**** Records

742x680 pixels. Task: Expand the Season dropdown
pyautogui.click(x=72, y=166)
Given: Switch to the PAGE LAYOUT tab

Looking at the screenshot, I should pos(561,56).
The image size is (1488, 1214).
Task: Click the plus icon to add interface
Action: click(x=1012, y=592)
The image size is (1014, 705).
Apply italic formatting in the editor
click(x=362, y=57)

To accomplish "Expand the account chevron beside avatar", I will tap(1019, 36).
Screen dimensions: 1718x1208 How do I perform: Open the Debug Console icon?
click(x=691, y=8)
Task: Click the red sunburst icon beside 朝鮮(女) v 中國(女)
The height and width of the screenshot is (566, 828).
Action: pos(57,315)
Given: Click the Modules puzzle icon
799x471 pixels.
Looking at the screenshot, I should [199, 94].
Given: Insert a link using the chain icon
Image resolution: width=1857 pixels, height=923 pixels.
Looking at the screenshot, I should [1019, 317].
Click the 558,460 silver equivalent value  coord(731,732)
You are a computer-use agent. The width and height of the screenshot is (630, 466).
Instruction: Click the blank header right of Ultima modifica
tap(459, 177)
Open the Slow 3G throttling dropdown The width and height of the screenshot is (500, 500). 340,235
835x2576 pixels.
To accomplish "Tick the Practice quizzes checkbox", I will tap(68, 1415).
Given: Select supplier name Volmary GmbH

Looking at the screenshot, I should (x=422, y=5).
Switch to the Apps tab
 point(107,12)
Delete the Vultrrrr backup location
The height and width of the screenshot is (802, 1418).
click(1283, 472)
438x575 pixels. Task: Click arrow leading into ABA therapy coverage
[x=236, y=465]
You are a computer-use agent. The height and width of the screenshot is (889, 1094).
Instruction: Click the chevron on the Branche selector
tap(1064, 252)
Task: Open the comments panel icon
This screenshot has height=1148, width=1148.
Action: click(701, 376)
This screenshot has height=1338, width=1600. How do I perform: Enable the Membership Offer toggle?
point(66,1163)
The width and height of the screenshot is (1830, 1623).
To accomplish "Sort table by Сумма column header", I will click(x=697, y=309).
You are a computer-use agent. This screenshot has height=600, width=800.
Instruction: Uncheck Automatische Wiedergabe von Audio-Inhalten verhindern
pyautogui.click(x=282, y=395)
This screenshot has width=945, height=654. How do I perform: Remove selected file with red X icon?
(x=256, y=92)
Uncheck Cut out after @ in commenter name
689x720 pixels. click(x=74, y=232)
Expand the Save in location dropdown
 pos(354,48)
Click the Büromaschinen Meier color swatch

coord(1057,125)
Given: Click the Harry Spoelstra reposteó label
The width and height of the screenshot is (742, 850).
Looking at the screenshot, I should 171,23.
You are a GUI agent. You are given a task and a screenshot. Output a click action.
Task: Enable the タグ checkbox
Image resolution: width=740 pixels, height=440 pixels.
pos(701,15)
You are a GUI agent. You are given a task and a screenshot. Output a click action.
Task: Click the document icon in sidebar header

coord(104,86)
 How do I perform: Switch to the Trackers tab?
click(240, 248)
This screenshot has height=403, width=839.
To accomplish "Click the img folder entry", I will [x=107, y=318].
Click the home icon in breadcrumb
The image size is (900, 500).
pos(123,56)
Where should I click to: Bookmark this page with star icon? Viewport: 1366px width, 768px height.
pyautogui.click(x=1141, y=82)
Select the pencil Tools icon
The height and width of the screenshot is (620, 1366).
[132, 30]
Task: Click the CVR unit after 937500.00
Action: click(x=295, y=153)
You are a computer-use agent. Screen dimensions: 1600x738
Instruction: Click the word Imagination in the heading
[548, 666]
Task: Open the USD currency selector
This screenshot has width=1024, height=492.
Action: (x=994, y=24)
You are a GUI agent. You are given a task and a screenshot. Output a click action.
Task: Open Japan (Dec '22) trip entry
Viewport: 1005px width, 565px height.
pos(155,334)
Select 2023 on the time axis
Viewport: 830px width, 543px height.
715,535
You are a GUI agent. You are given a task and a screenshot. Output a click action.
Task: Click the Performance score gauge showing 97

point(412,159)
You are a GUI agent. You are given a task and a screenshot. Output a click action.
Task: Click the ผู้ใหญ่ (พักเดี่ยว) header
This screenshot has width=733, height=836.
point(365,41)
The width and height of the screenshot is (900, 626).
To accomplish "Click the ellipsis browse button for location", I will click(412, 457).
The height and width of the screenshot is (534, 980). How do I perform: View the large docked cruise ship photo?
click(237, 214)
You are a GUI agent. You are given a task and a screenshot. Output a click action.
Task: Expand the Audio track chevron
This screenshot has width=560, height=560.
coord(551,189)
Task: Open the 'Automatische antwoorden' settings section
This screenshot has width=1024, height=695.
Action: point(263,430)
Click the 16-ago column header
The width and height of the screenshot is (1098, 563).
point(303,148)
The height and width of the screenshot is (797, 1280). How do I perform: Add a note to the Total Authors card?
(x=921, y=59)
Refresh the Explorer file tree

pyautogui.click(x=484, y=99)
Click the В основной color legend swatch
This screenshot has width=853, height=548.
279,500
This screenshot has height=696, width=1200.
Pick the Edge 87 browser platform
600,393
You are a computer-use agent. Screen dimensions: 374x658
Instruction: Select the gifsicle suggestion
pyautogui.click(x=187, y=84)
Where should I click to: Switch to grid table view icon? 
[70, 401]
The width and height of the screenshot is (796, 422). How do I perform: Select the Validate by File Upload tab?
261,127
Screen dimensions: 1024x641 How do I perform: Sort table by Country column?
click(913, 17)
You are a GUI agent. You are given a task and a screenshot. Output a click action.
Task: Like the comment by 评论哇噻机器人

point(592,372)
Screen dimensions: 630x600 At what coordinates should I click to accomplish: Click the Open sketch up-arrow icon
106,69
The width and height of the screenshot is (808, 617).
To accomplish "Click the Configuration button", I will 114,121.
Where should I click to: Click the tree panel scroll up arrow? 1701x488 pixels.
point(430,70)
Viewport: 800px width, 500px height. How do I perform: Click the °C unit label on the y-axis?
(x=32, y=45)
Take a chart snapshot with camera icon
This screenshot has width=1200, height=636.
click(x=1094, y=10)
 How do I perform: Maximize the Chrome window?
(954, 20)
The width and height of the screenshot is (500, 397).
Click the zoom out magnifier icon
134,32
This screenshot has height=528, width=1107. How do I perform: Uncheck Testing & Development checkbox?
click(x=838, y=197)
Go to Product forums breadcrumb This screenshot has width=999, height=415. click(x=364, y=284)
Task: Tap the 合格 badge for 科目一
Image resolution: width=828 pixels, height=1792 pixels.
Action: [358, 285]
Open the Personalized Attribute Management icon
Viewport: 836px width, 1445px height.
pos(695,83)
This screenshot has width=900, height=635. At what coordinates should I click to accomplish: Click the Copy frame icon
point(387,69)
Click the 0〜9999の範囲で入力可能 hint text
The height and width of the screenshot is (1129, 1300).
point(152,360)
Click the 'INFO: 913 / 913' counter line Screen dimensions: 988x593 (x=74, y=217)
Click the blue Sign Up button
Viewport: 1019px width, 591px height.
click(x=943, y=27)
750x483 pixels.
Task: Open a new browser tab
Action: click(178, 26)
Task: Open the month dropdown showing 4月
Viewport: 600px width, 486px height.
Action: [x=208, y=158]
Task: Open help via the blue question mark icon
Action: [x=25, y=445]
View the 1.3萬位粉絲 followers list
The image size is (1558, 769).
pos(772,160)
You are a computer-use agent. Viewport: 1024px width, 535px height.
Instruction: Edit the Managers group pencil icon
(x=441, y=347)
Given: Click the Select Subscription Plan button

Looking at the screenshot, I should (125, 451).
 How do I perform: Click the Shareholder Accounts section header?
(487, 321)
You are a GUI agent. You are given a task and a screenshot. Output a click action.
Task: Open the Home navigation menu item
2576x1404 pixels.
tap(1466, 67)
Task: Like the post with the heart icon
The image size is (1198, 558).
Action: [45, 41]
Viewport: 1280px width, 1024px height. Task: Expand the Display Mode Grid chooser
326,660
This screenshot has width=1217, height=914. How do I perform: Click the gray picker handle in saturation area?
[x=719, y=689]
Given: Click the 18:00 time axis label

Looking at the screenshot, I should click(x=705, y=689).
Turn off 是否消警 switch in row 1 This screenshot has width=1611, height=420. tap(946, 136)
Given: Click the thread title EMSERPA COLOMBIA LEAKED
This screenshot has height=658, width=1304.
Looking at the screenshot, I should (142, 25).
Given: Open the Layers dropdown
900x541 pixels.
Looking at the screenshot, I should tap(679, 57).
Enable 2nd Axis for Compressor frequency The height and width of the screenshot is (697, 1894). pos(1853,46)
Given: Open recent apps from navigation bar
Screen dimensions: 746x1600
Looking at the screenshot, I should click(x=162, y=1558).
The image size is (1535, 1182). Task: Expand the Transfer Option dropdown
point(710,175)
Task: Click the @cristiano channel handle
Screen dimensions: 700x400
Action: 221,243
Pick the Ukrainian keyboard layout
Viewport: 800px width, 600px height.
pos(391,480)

********

## How to complete this task
Go over the listing above and copy out each line that includes "navigation".

## Result for this task
Task: Open the Home navigation menu item
Given: Open recent apps from navigation bar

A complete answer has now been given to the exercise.